Stored records
____

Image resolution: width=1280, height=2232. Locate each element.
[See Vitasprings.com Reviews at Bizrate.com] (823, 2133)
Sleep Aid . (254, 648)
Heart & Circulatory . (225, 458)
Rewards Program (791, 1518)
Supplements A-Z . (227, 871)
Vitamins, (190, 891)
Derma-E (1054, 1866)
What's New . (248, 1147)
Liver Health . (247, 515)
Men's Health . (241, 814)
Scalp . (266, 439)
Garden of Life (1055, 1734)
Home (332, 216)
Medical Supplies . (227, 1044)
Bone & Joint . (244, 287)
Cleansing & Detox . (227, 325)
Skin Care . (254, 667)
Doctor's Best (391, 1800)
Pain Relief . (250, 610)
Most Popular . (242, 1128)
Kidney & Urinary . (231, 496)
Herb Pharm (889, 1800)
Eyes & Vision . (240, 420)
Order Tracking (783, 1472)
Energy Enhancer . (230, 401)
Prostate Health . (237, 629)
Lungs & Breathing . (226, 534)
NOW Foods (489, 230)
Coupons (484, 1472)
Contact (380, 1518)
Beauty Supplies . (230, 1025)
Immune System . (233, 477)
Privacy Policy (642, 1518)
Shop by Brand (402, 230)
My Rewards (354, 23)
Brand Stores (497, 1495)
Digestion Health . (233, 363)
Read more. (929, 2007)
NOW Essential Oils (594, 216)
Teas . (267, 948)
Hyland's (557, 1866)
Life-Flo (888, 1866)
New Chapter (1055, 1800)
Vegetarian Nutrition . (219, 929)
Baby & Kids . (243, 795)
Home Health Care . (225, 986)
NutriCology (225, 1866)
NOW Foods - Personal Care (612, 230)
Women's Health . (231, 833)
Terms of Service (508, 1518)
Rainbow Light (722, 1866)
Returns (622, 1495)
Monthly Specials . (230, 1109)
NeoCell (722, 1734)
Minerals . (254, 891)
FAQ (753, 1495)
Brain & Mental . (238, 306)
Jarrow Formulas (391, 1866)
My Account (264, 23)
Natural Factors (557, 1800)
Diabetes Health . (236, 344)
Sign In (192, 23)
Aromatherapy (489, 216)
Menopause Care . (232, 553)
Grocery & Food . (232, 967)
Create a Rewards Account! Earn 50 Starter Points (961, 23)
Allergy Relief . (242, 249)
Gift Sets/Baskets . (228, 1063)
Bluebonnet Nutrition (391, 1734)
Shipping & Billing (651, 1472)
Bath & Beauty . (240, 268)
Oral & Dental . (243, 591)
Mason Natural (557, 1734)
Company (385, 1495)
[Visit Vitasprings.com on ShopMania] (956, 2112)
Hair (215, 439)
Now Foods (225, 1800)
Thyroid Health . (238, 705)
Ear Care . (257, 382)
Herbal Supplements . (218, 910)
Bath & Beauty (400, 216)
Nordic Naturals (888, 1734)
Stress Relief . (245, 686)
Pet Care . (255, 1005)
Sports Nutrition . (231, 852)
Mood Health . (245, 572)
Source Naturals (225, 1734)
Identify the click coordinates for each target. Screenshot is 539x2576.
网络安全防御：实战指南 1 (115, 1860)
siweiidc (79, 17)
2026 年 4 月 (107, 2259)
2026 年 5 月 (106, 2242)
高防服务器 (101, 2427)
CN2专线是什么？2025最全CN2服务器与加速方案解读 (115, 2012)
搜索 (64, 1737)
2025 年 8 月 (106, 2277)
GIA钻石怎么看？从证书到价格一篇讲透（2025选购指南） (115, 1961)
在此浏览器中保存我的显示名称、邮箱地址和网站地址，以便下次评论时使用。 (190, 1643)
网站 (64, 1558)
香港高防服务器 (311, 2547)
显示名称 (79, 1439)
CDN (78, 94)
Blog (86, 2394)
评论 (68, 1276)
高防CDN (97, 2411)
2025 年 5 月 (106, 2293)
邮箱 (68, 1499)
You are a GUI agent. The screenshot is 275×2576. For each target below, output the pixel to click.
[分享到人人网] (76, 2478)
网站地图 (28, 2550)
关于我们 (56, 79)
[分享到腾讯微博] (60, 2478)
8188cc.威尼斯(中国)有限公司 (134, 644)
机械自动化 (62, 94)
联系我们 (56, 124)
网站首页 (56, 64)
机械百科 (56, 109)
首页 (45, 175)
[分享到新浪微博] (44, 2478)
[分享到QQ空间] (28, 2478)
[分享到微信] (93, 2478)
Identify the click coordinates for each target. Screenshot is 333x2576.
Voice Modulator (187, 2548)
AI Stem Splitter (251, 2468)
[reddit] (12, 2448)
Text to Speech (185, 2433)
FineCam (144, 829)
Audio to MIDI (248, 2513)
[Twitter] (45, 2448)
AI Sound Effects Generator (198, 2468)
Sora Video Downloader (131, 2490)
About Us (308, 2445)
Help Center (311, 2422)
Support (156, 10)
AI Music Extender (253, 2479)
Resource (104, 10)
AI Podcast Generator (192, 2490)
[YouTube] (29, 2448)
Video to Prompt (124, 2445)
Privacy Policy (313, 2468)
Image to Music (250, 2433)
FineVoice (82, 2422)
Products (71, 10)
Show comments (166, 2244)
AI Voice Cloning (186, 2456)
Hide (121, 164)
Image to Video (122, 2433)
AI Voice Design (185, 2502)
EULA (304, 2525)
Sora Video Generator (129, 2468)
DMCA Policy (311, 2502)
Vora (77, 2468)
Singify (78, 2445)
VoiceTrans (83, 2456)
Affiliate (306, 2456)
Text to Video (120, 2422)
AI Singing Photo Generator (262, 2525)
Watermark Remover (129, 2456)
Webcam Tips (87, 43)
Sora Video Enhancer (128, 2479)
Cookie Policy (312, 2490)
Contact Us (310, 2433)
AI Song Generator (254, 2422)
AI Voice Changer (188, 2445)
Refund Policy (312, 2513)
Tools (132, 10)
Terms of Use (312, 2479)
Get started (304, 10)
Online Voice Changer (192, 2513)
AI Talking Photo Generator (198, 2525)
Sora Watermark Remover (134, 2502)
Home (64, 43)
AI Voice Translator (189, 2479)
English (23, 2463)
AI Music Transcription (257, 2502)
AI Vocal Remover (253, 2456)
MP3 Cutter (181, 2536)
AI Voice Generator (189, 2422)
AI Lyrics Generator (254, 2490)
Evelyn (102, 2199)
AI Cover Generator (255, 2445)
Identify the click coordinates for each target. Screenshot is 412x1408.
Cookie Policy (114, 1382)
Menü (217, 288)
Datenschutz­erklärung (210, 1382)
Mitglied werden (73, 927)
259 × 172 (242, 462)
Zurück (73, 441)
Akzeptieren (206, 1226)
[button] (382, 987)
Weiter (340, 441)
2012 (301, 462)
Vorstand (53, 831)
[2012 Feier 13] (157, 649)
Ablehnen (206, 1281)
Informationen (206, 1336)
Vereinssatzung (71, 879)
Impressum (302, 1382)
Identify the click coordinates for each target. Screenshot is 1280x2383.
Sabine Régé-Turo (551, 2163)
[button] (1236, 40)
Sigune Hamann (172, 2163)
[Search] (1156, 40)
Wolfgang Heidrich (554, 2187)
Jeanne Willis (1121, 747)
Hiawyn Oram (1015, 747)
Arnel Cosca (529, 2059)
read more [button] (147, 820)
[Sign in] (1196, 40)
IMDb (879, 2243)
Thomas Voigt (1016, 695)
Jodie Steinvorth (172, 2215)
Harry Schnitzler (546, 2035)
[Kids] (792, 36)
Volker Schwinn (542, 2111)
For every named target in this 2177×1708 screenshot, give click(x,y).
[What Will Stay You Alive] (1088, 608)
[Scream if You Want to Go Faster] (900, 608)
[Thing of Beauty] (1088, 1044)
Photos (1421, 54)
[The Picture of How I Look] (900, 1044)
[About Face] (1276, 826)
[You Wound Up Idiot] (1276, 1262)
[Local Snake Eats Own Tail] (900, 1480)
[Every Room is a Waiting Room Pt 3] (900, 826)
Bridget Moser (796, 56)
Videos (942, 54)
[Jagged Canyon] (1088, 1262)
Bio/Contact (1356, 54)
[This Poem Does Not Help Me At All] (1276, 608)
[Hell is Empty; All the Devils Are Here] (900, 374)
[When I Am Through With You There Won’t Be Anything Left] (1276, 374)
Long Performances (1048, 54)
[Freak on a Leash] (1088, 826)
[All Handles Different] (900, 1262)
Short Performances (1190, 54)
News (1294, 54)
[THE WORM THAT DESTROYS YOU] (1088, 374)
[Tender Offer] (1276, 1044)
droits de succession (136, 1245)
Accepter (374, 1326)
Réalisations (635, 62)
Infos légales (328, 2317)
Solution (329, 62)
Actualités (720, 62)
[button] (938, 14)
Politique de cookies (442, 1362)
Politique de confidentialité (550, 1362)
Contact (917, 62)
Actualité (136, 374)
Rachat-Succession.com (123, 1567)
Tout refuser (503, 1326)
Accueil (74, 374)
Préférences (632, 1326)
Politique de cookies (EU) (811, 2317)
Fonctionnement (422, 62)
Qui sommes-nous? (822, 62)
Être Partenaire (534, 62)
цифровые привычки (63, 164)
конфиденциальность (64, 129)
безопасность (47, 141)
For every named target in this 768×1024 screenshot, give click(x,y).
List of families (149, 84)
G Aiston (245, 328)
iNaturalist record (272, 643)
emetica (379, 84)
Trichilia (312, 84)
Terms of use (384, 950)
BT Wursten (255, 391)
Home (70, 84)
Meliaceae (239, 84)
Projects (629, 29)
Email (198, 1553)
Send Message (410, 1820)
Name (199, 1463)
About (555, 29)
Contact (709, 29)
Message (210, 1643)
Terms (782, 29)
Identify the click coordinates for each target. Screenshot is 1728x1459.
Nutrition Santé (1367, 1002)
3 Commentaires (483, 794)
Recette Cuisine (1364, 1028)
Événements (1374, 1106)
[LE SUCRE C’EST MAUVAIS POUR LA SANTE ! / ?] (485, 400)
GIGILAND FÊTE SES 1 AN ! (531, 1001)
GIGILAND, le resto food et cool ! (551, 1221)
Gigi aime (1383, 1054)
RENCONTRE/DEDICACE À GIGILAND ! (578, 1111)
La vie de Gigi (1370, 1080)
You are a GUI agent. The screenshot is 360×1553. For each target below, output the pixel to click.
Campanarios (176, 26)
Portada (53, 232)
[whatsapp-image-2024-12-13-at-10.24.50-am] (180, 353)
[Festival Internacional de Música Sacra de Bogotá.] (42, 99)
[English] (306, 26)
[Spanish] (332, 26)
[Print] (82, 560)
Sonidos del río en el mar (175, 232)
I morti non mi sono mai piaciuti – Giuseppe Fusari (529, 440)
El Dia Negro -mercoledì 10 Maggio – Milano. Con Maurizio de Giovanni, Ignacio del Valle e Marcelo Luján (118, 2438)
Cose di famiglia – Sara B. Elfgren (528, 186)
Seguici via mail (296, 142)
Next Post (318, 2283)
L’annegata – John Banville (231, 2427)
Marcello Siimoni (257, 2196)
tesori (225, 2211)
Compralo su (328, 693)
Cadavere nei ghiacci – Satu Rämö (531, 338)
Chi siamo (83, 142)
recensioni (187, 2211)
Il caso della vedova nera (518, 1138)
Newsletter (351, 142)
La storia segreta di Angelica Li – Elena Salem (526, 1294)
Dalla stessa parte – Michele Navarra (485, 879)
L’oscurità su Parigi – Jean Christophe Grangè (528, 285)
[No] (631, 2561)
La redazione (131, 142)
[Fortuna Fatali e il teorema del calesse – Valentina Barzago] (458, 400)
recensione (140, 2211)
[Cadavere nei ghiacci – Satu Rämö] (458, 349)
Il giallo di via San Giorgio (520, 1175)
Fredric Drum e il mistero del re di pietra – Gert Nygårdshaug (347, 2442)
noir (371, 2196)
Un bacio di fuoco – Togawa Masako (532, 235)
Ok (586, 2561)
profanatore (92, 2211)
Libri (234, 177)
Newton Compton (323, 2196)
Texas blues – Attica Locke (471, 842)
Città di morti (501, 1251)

____

* [Directions for this task]: State the number of lines in the records that include "below", and write nothing else.

* [Task output]: 2